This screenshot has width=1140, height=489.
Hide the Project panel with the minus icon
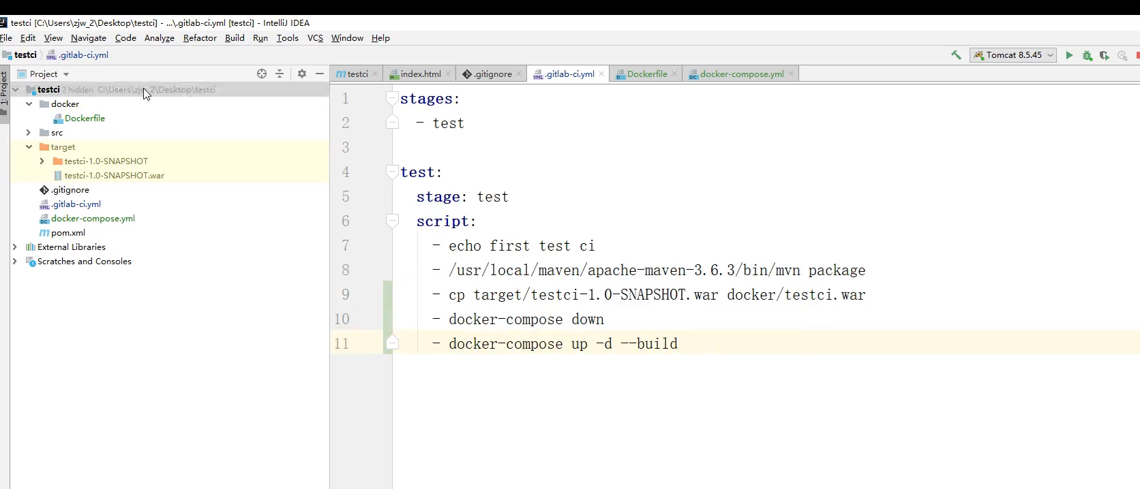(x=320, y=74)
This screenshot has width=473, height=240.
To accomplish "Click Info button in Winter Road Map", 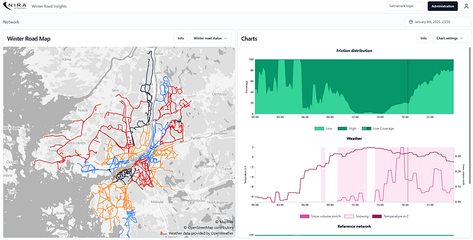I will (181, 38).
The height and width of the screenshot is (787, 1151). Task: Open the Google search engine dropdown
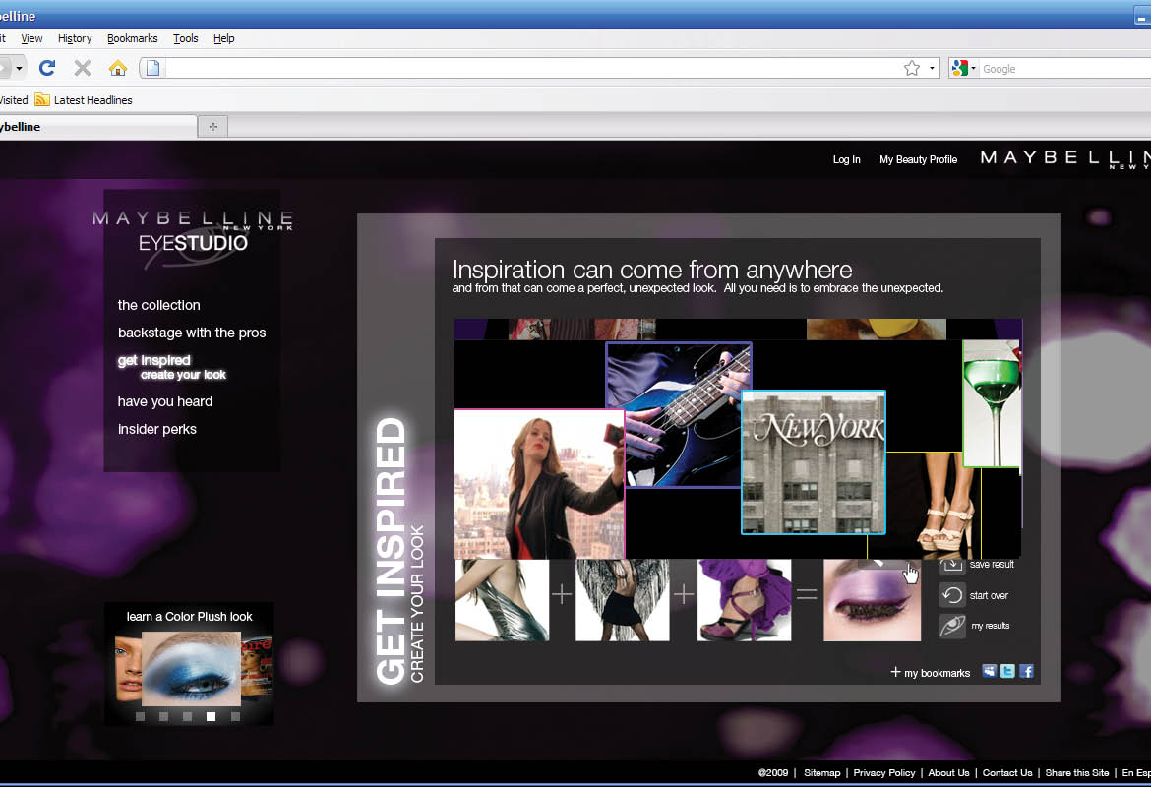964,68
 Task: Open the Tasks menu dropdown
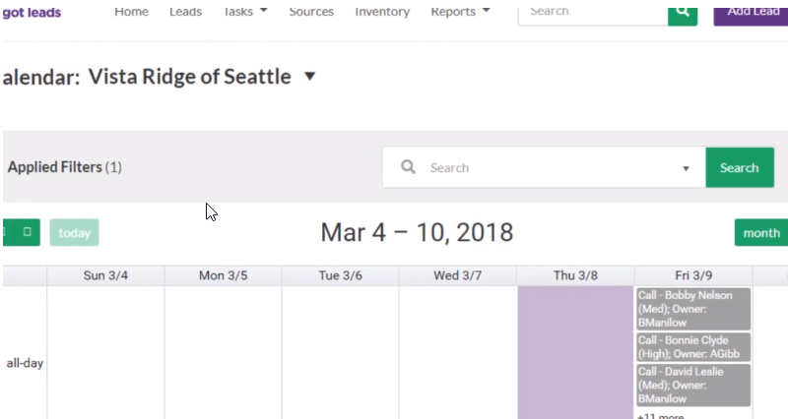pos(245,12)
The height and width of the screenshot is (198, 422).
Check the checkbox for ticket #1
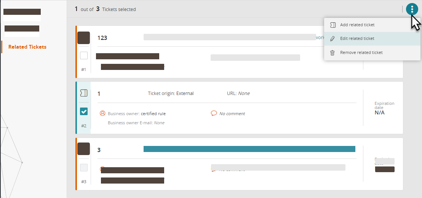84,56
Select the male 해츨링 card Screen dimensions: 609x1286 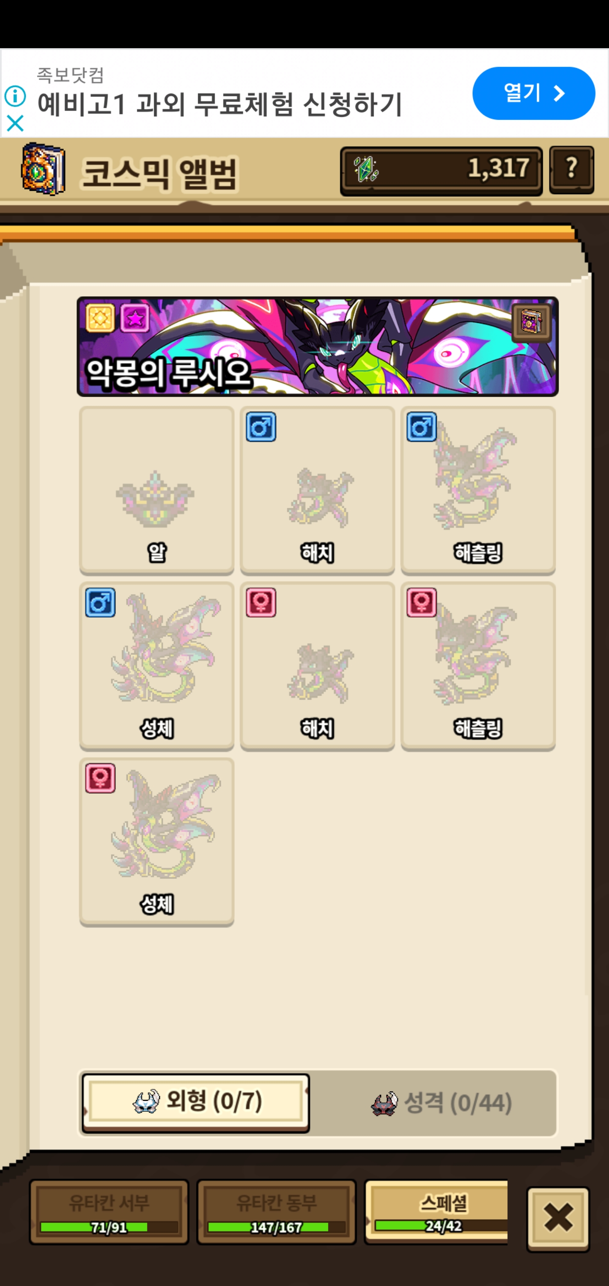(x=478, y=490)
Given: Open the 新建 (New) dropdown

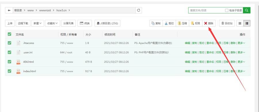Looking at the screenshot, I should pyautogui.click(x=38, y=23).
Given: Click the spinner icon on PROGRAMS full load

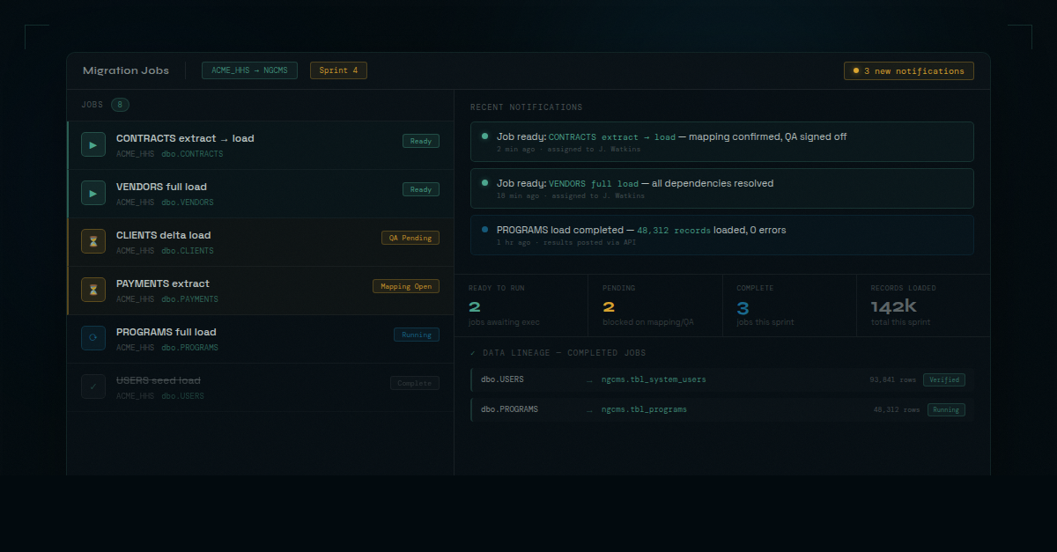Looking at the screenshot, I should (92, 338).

________________

> [Exercise brief] Above are the entries; copy out every line among them that contains the word "This".

> [Problem solution]
This screenshot has width=1140, height=489.
This screenshot has width=473, height=240.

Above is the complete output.